Government to infuse NIS 16 m. into east Jerusalem’s City of David park

National park in primarily Arab neighborhood of Silwan is owned by right-wing Jewish group aiming to strengthen Jewish ties to J'lem.

City of David 521 (photo credit: Courtesy City of David)
City of David 521
(photo credit: Courtesy City of David)
The Tourism Ministry and Prime Minister’s Office, in coordination with the Jerusalem Municipality, will infuse approximately NIS 16 million into the development of a national park owned by a right-wing group in the primarily Arab east Jerusalem neighborhood of Silwan.
The City of David National Park is privately owned by the Ir David Foundation, an association that aims to strengthen the Jewish connection to Jerusalem and renew the Jewish community in the City of David.
All construction and development within the park will be overseen by the Nature and Parks Authority and the Antiquities Authority.
According to the ministry, roughly half of the park’s funding will come from the Prime Minister’s Office, with an additional NIS 5 million from the ministry itself.
The municipality will add an additional NIS 1.4 million, with the remaining funds being donated privately.
“The City of David is one of Jerusalem’s most popular sites, as well as one the most important in the world,” the municipality said in a statement released Sunday. “The Tourism Ministry decided to convert some of the funds allocated to it by the municipality for the project, which had been earmarked for building more walkways at the site.”
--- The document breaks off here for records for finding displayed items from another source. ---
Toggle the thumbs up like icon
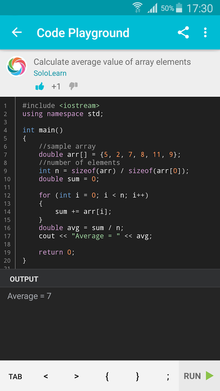Screen dimensions: 220x391 tap(40, 86)
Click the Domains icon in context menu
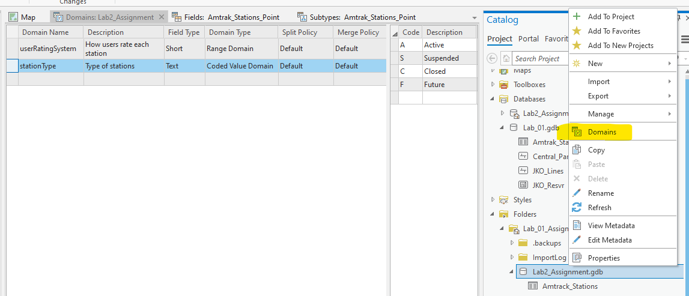Screen dimensions: 689x296 (x=577, y=132)
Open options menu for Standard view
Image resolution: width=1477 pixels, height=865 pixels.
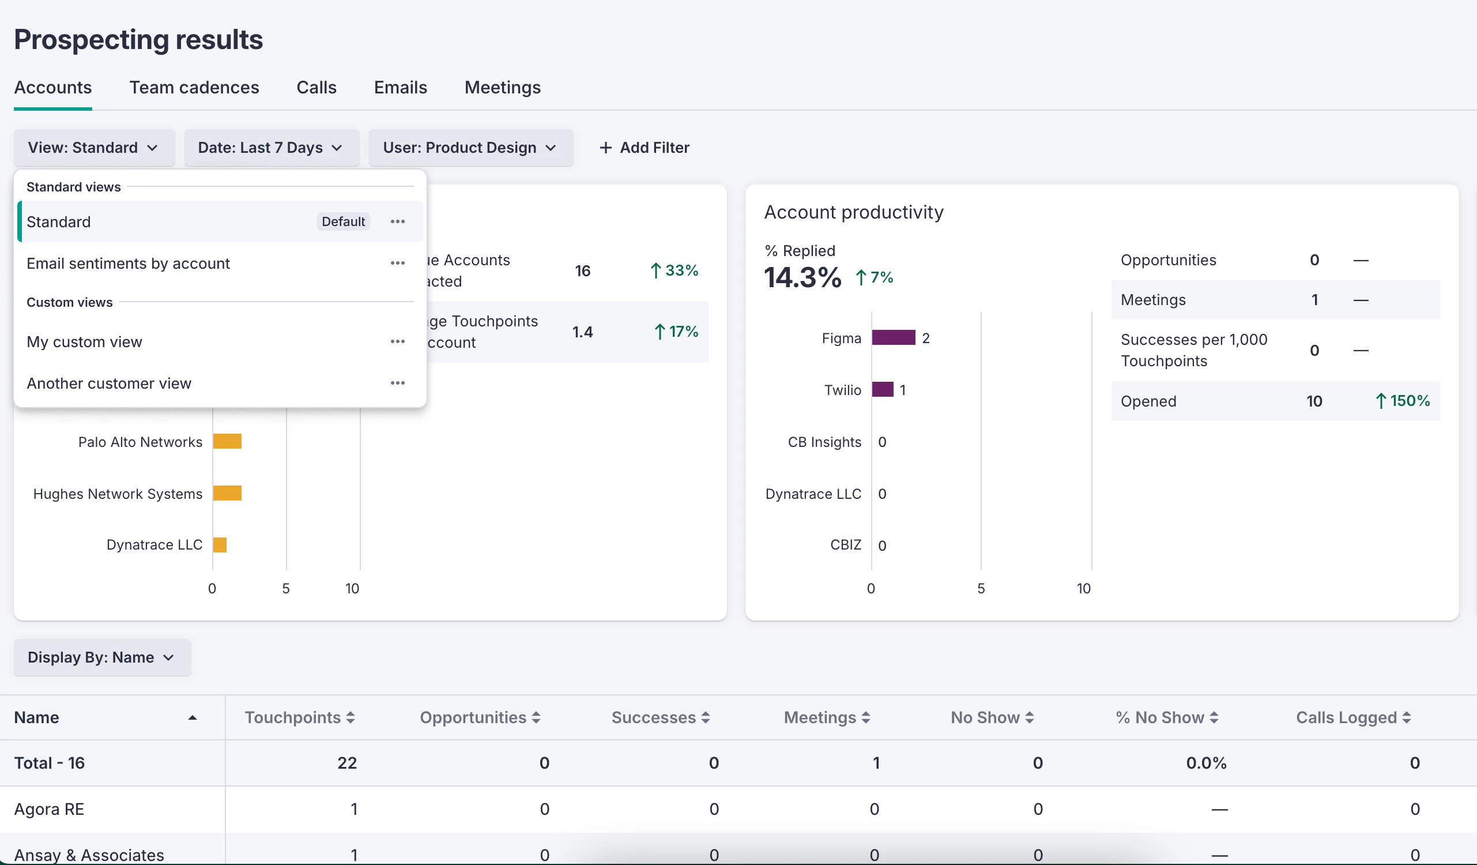coord(397,222)
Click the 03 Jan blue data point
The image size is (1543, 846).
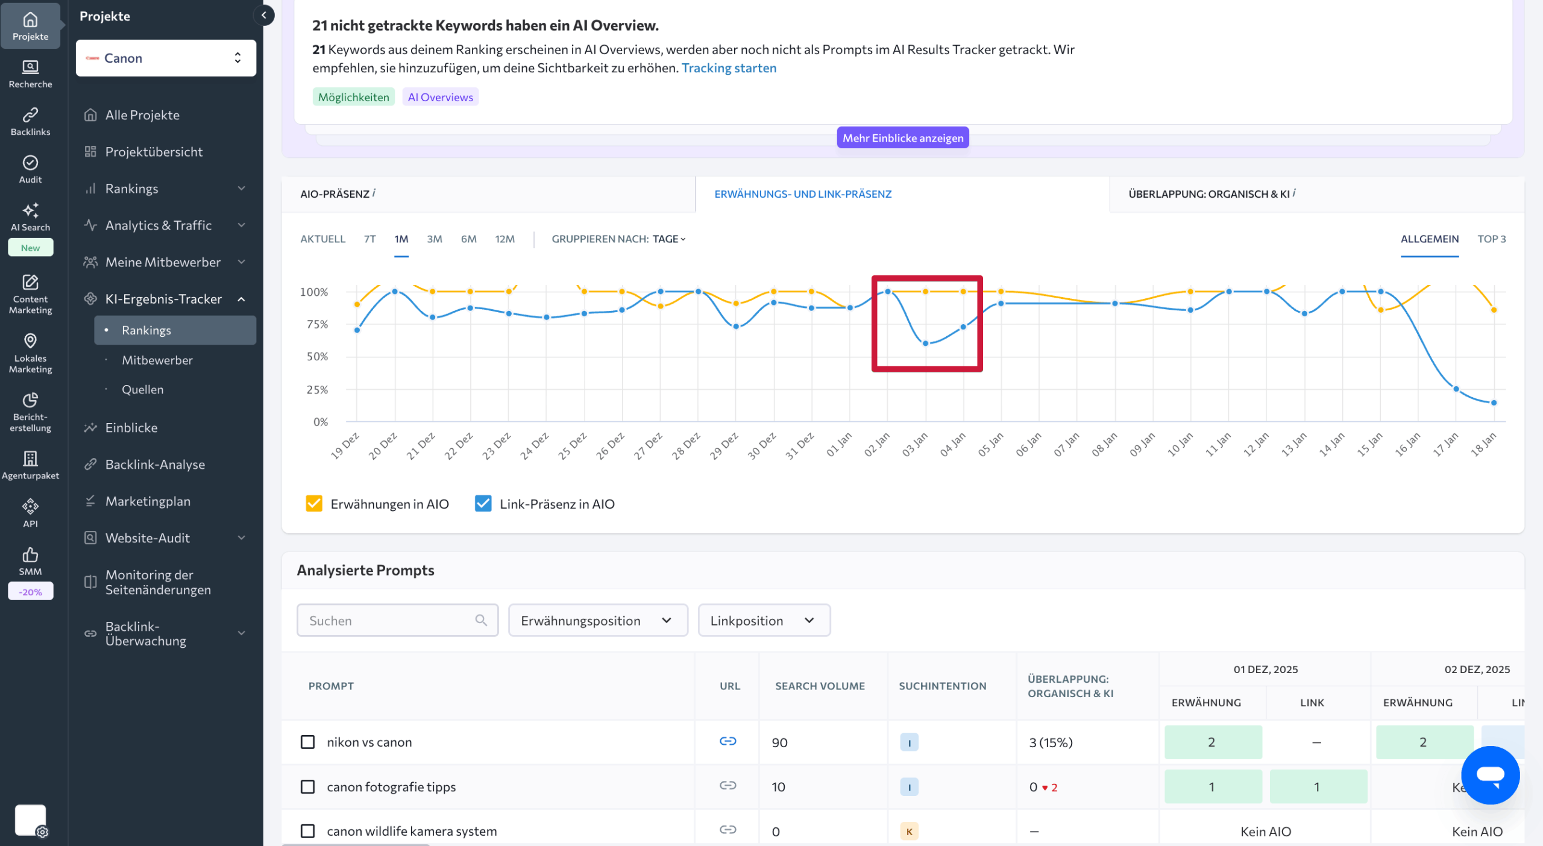click(x=926, y=343)
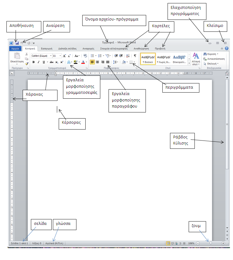Open the Αρχείο tab
This screenshot has height=260, width=233.
15,49
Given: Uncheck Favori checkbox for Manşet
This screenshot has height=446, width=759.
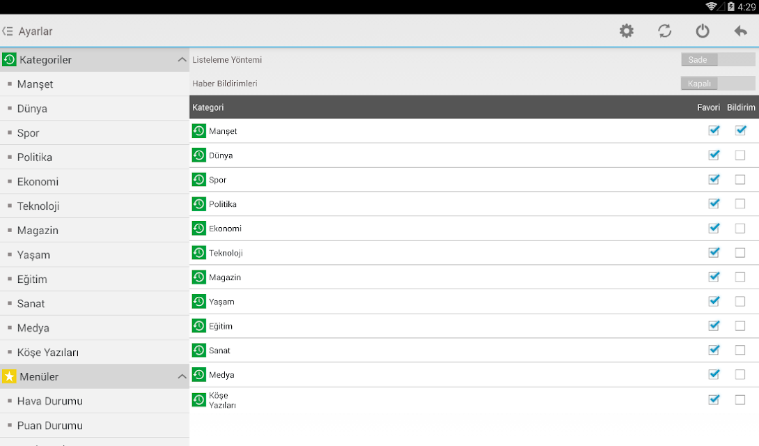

Meretz city councilman Dr. Meir Margalit, who holds the east Jerusalem portfolio, cited two concerns over the announcement.
“The problem with this project is not investing in a park like this in a historical place like this,” said Margolit by phone Sunday. “The problem is that the right-wing is systematically taking ownership of this historical place and turning it into a settlement.”
Margolit continued, “This is a problematic process that can also be seen in other places, such as the Western Wall, where the Orthodox have increasingly taken ownership from the secular. The same process is happening in the City of David with Palestinian rights.”
Margolit cautioned that such a move could create an “explosive” situation.
“[The government] must be very, very careful because this is also a Palestinian village and we must be sensitive, because a situation like this one can become very explosive,” he said.
While the municipality commended the government’s decision to develop the park, it was equally quick to note that no new budget increases – beyond the amounts approved in previous years – were allocated by the city’s finance committee.
In a statement, Jerusalem Deputy Mayor and financial committee chairman David Hadari lauded the announcement.
“There will be no compromises concerning Jerusalem. We must continue to build and develop all parts of Jerusalem,” he said.
The City of David Visitor’s Center is ranked among the top five tourist attractions in Israel, having grown from 25,000 visitors in 2001 to 350,000 visitors in 2008.
An additional NIS 150,000 will be allocated by the government to construct a mikve, or ritual bath, in the Jewish neighborhood of Nof Tzion, located in the Arab quarter Jebl Mukaber.